- [TASK PROMPT]: Please copy out the entries below without any change, from the line with "Click the OSC1/CLKIN pin 16" up to and including the line with "coord(164,35)".

(Collected data entries)
__________
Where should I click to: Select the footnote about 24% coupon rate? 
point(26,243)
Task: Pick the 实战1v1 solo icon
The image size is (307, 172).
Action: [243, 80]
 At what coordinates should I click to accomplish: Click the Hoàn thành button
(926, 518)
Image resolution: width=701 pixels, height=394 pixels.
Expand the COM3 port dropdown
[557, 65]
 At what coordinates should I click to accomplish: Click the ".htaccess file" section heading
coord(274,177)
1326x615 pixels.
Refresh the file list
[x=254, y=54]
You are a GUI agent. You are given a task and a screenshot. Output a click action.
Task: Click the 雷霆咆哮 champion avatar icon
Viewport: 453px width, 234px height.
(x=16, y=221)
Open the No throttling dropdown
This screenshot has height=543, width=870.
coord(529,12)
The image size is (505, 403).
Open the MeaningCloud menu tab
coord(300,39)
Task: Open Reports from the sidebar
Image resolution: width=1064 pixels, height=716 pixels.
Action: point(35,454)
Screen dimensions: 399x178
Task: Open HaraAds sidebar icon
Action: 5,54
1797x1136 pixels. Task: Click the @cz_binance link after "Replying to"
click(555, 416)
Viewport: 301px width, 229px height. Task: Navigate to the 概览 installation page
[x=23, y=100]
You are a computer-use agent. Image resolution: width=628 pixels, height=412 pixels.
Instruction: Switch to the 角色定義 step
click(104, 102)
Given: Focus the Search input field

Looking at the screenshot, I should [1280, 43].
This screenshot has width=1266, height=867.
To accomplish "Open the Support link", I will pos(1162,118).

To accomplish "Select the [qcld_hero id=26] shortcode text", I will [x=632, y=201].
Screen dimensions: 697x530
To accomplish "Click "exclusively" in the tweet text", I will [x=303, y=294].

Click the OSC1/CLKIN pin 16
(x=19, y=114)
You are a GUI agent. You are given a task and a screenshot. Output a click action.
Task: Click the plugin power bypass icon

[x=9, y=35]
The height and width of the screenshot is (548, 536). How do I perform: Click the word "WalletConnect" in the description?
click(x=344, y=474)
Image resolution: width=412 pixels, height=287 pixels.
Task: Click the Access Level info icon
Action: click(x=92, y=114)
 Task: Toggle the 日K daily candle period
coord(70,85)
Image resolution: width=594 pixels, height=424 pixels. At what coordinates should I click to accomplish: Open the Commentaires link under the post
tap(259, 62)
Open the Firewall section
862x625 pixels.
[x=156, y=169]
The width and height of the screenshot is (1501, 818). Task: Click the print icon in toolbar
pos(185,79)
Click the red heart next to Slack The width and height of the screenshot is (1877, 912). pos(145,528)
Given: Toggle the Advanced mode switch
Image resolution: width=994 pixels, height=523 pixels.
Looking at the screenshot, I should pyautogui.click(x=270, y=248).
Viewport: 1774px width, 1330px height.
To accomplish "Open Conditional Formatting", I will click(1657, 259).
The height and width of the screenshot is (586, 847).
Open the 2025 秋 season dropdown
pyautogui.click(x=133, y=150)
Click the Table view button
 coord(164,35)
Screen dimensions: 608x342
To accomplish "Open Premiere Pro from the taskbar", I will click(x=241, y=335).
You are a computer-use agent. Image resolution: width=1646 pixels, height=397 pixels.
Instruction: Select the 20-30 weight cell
__________
- [EXERCISE OUTPUT]:
Click the OSC1/CLKIN pin 16
(x=19, y=114)
You are a GUI agent. You are given a task and a screenshot. Output a click action.
Task: Click the plugin power bypass icon

[x=9, y=35]
The height and width of the screenshot is (548, 536). How do I perform: Click the word "WalletConnect" in the description?
click(x=344, y=474)
Image resolution: width=412 pixels, height=287 pixels.
Task: Click the Access Level info icon
Action: click(x=92, y=114)
 Task: Toggle the 日K daily candle period
coord(70,85)
Image resolution: width=594 pixels, height=424 pixels. At what coordinates should I click to accomplish: Open the Commentaires link under the post
tap(259, 62)
Open the Firewall section
862x625 pixels.
[x=156, y=169]
The width and height of the screenshot is (1501, 818). Task: Click the print icon in toolbar
pos(185,79)
Click the red heart next to Slack The width and height of the screenshot is (1877, 912). pos(145,528)
Given: Toggle the Advanced mode switch
Image resolution: width=994 pixels, height=523 pixels.
Looking at the screenshot, I should pyautogui.click(x=270, y=248).
Viewport: 1774px width, 1330px height.
To accomplish "Open Conditional Formatting", I will click(1657, 259).
The height and width of the screenshot is (586, 847).
Open the 2025 秋 season dropdown
pyautogui.click(x=133, y=150)
Click the Table view button
 coord(164,35)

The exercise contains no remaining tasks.